Far and away the biggest issue I've had is not reconnecting to the Internet. This happened to me the very first day I got the router and continues to happen to this day. In short, if I reboot my router, there's a power outage, or my ISP drops my connection for some reason when the RT1900AC comes back up only 50% of the time will it reconnect to the Internet. The rest of the time it won't connect, no matter how long I wait. The router can be up for days in this unconnected state, it will never reconnect. The only solution I've found is to reboot the router repeatedly under it does reconnent. Sometimes I have to reboot the cable modem as well. I've had it happen before where Internet drops and I literally reboot my router over and over for 2 hours before it finally reconnects. Now I know this issue is Synology's, I have worked on enough networks to be able to diagnose this. Working with tech support I rebooted my router a dozen times, and I think it reconnected 5 times and failed to connect 7 times (they analyzed logs from these attempts). I then connected my Windows 7 computer directly to the cable modem and rebooted a dozen times. Windows connected to the Internet all 12 times. I've tried a factory reset, no change. I've updated to every firmware as they release them, no change. I purchased a new cable modem, no change. Now I have a family member in other city with a RT1900AC and they have the exact same problem. Synology even mailed me a replacement unit at their cost for me to try. That unit experienced the same problem. They have tried to diagnose this problem but cannot figure it out. In the mean time I know of at least 2 people with this same behavior. It's very frustrating, no one wants a wireless router that won't connect to the Internet. What good is that?

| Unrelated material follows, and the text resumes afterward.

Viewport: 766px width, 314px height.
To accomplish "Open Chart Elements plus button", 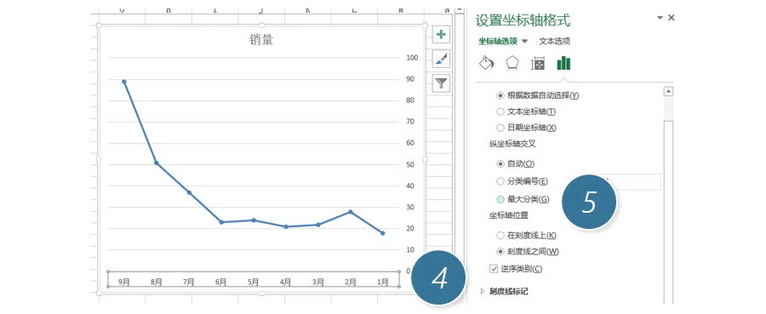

Even though I've had issues with this router, it's still a good router. In fact, I would go as far to say it's better than most wireless routers. But it's far from perfect and it definitely has not lived up to my very high expectations. Many of the problems I've faced were fixed in software updates over the months. But that network connection issue, if they could fix that I would wholeheartedly suggest anyone and everyone should buy this router.

I've spent most of this post talking about the problems. But I did want to mention the good things about this router.

Regular software updates. Synology publishes updates about once a month.
The web management UI is far and away the best web management UI. Way better and more responsive than anything from Netgear, Linksys, etc. I'm pretty sure they also have a phone management app, but I have not tried that.
The router can support multiple Internet connections (e.g. both a DSL modem and a cable modem) and can operate them in either load-balancing or failover modes.
Built-in support for 20 different DDNS providers, including Synology's own which works great!
Can connect to the Internet via mobile 3G/4G with additional hardware.
Very good parental controls/filtering as well as QoS and wifi priority.
Tons of services like VPN, SSH, FTP, SFTP, SMB, etc.
USB and SD card slots can function as lightweight NAS for your network.
VPN server and VPN client with support for common providers such as OpenVPN, SSTP, L2TP, and PPTP.
Additional packages such as media server to host media files for other devices on your network.

To sum up the RT1900AC router is a good piece of hardware that still has some bugs, and hopefully Synology is able to work out those bugs. If you're a network power user and don't mind a little extra work, give it serious consideration. If you're a regular user you might want to steer clear as you could be overwhelmed if you run into issues as I have.